2.1 Comparison between Statistician and Data Scientist

Statistics as a scientific area can be traced back to 1749 and statistician as a career has been around for hundreds of years with well-established theory and application. Data Scientist becomes an attractive career for only a few years along with the fact that data size and variety beyond the traditional statistician’s toolbox and the fast-growing of computation power. Statistician and data scientist have a lot of in common, but there are also significant differences.

Comparison of Statistician and Data Scientist

Both statistician and data scientist work closely with data. For the traditional statistician, the data is usually well-formatted text files with numbers and labels. The size of the data usually can be fitted in a PC’s memory. Comparing to statisticians, data scientists need to deal with more varieties of data:

  • well-formatted data stored in a database system with size much larger than a PC’s memory or hard-disk;
  • huge amount of verbatim text, voice, image, and video;
  • real-time streaming data and other types of records.

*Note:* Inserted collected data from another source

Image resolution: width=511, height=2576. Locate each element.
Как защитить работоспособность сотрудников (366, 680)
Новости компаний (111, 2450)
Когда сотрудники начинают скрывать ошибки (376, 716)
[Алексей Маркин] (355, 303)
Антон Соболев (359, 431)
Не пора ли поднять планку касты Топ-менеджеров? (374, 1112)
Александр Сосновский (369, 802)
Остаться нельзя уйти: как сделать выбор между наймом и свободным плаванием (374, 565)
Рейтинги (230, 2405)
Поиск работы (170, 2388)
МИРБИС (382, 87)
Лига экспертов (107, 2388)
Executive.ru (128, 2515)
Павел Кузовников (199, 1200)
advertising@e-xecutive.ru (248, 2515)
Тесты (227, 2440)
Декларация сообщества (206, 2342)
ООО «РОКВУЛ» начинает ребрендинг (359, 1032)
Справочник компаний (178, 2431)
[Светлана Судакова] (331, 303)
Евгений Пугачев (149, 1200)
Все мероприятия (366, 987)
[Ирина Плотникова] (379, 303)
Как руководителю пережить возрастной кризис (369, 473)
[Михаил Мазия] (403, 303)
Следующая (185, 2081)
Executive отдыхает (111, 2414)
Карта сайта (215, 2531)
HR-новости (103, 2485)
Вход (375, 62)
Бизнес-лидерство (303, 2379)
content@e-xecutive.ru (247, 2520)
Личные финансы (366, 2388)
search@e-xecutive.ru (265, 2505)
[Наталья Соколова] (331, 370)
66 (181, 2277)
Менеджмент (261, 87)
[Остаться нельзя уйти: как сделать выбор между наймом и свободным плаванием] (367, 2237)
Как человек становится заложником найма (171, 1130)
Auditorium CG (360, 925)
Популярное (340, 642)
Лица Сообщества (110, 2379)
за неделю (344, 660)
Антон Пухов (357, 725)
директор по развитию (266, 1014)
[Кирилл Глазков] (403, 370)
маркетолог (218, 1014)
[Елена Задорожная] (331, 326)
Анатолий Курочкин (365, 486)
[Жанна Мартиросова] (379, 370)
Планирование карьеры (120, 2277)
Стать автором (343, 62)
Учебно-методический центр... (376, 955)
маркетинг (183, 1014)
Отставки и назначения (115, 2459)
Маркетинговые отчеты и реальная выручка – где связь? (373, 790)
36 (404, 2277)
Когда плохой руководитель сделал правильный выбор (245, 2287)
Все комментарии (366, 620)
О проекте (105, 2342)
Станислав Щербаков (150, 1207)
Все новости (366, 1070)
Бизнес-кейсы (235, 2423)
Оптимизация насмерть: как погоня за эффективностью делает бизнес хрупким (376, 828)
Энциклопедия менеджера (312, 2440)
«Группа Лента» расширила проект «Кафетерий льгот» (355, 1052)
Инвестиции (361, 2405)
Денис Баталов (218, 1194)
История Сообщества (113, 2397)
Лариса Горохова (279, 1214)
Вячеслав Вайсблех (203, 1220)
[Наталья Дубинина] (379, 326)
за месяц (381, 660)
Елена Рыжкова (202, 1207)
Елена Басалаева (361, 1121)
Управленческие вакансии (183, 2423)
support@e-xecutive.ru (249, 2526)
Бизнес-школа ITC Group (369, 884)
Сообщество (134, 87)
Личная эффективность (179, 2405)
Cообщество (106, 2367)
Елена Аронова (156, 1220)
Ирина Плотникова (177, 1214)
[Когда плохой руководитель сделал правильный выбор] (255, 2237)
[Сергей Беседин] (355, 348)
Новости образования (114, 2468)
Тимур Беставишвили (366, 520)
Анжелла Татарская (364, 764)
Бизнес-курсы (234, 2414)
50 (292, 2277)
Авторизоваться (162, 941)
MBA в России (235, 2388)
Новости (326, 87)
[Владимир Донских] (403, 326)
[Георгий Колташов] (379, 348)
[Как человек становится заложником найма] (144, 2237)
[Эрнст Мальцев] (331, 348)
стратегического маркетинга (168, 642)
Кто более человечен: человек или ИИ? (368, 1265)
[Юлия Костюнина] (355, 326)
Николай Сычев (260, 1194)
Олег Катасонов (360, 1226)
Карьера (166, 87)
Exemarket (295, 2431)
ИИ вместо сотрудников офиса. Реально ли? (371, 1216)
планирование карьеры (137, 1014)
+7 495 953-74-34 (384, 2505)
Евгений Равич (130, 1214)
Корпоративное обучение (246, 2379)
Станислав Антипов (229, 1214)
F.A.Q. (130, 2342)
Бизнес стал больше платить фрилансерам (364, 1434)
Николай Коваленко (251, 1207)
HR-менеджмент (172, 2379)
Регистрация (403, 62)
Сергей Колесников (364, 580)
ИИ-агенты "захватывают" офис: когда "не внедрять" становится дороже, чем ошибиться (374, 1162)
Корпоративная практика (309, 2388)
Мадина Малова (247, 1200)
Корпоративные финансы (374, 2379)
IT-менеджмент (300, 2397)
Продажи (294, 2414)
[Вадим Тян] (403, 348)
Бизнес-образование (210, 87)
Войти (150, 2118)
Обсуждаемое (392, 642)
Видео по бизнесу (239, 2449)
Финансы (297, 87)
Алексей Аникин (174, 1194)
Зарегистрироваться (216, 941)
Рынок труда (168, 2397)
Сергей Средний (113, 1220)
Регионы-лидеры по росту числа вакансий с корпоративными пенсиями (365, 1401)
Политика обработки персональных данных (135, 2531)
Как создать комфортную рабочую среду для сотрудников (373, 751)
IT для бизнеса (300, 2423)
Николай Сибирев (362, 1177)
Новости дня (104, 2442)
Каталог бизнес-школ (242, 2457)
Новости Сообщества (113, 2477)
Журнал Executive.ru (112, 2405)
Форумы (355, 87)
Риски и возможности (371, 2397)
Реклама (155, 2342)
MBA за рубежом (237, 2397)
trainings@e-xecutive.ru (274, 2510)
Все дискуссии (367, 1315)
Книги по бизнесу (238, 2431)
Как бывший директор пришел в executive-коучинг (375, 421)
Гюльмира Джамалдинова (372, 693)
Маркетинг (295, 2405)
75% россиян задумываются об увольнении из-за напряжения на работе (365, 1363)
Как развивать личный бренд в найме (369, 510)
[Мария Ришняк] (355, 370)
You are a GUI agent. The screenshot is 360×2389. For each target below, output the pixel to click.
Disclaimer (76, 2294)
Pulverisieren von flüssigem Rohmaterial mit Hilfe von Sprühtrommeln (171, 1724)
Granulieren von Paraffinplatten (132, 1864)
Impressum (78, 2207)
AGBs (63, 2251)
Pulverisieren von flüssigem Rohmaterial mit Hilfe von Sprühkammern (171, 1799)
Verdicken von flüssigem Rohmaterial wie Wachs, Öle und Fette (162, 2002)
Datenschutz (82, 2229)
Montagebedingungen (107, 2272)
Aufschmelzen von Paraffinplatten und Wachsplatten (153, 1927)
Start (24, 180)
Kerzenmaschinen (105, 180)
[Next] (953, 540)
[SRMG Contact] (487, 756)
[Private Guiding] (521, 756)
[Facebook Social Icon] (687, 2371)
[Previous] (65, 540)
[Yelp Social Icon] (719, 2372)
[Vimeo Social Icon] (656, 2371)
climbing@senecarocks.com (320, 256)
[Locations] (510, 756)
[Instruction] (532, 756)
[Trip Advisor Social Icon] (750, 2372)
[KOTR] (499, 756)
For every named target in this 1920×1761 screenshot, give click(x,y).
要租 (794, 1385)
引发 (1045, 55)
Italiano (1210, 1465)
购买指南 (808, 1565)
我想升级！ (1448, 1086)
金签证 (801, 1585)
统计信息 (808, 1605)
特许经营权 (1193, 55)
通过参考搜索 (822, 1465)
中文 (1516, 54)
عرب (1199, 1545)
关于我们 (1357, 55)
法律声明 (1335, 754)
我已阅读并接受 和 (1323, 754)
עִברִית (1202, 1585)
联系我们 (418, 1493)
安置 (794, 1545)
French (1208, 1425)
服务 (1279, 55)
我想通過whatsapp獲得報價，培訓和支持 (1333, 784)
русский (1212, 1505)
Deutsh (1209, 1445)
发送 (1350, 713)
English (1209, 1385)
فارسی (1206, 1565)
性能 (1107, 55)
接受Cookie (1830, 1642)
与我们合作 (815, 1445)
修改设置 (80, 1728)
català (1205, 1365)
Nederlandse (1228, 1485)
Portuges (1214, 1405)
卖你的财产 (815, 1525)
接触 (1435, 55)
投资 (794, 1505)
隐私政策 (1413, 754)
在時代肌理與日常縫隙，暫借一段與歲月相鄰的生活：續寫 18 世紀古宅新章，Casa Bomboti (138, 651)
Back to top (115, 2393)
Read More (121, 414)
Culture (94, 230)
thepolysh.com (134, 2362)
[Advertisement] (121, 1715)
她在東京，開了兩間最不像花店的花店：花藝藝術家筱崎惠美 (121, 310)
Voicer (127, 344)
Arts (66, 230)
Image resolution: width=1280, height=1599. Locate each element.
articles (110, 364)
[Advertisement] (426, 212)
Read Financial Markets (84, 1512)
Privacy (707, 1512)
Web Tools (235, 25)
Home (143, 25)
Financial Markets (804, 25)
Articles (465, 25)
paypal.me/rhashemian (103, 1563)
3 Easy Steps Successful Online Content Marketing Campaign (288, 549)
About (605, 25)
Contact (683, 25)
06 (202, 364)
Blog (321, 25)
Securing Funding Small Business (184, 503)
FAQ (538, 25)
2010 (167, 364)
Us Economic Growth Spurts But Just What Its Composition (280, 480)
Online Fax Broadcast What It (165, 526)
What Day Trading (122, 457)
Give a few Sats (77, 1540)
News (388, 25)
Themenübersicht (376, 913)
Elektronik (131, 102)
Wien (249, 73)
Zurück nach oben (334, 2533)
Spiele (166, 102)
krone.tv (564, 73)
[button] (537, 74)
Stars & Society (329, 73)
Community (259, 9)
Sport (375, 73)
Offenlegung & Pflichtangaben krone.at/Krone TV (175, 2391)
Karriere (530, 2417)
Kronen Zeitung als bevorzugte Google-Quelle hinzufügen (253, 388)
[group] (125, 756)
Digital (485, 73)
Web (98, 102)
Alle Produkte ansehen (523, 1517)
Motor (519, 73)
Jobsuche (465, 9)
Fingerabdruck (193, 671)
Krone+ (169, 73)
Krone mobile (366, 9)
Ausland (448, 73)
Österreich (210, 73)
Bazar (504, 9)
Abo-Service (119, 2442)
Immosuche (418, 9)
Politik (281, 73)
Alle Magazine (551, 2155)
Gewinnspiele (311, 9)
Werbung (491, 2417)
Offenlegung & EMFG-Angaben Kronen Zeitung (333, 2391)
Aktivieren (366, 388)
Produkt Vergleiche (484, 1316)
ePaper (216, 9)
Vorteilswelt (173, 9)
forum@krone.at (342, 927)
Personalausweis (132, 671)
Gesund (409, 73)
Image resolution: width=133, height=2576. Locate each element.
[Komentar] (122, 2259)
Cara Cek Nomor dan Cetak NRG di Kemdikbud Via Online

One unique power of statistics is to make statistical inference based on a small set of data. Statisticians spend most of their time developing models and don’t need to put too much effort on data cleaning. Today, data is relatively abundant, and modeling is only part of the overall effort, often a small part. Due to the active development of some open source communities, fitting models is not too far from button pushing. Data scientists instead spend lot of time preprocessing and wrangling the data before feeding them to the model.

Different from statisticians, data scientists often focus on delivering actionable results and sometimes need to fit model on the cloud. The data can be too large to read in laptop. From the entire problem-solving cycle, statisticians are usually not well integrated with the production system where data is obtained in real time; while data scientists are more embedded in the production system and closer to the data generation procedures.